Heinrich Heine

Auszug aus dem Vorwort zum Atta Troll:

Noch ein Wort bedarf es einer besonderen Verwahrung, daß die Parodie eines Freiligrathschen Gedichtes, welche aus dem „Atta Troll" manchmal mutwillig hervorkichert und gleichsam seine komische Unterlage bildet, keineswegs eine Mißwürdigung des Dichters bezweckt? Ich schätze denselben hoch: zumal jetzt, und ich zähle ihn zu den bedeutendsten Dichtern, die seit der Juliusrevolution in Deutschland aufgetreten sind.

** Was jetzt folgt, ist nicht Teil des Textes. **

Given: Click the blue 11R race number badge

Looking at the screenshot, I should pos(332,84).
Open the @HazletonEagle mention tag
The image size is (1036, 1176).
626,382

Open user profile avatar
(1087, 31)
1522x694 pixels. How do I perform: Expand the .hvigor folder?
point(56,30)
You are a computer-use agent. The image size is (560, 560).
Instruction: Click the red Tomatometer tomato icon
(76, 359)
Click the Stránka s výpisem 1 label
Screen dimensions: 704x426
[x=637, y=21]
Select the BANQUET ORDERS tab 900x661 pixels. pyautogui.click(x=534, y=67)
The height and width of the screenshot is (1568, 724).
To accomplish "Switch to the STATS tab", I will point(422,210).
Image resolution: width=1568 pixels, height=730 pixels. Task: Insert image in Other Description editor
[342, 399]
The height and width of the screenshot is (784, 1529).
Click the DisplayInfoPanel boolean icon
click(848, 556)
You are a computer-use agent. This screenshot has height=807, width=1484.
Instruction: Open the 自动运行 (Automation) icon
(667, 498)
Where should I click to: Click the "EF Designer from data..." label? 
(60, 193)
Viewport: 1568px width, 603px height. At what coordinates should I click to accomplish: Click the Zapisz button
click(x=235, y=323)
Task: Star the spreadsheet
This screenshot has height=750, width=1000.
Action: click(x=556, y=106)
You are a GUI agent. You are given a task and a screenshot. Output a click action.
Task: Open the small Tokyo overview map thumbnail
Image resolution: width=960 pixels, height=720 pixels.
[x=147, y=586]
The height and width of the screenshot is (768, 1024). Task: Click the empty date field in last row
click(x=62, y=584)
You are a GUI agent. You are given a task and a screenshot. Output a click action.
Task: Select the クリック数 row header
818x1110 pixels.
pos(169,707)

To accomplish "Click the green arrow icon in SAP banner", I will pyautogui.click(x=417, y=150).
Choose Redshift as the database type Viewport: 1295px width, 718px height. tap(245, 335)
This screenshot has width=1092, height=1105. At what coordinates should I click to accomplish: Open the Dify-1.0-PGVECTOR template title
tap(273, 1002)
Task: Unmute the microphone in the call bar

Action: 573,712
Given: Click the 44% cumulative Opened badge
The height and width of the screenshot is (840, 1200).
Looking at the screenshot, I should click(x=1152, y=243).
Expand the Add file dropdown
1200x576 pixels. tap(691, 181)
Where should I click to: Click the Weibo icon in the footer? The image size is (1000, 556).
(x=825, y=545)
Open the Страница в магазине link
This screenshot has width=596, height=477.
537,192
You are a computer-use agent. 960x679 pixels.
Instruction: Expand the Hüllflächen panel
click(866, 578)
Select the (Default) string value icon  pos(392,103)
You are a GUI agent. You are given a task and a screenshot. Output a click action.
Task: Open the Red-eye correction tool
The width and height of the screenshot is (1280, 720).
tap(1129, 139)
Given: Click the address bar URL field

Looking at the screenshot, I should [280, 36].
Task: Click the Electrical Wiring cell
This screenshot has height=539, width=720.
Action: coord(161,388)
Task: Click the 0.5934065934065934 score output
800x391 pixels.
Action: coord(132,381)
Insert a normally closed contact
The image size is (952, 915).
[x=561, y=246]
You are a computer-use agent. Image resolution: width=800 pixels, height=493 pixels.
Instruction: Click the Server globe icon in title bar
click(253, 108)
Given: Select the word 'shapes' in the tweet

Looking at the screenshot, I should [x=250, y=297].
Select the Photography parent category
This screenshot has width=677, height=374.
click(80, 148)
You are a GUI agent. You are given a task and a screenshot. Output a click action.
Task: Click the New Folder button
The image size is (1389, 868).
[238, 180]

Seine erste Gedichtsammlung kam mir sehr spät zu Gesicht, nämlich eben zur Zeit, als der „Atta Troll“ entstand. Es mochte wohl an meiner damaligen Stimmung liegen, daß namentlich der "Mohrenfürst" so belustigend auf mich wirkte. Diese Produktion wird übrigens als die gelungenste gerühmt. Für Leser, welche diese Produktion gar nicht kennen - und es mag deren wohl in China und Japan geben, sogar am Niger und am Senegal -, für diese bemerke ich, daß der Mohrenkönig, der zu Anfang des Gedichtes aus seinem weißen Zelte, wie eine Mondfinsternis, hervortritt, auch eine schwarze Geliebte besitzt, über deren dunkles Antlitz die weißen Straußenfedern nicken. Aber kriegsmutig verläßt er sie, er zieht in die Negerschlacht, wo da rasselt die Trommel, mit Schädeln behangen - ach, er findet dort sein schwarzes Waterloo und wird von den Siegern an die Weißen verkauft. Diese schleppen den edlen Afrikaner nach Europa, und hier finden wir ihn wieder im Dienste einer herumziehenden Reutergesellschaft, die ihm bei ihren Kunstvorstellungen die türkische Trommel anvertraut hat. Da steht er nun, finster und ernsthaft, am Eingange der Reitbahn und trommelt, doch während des Trommelns denkt er an seine ehemalige Größe, er denkt daran, daß er einst ein absoluter Monarch war am fernen, fernen Niger und daß er gejagt den Löwen, den Tiger -

"sein Auge ward naß; mit dumpfem Klang
Schlug er das Fell, daß es rasselnd zersprang."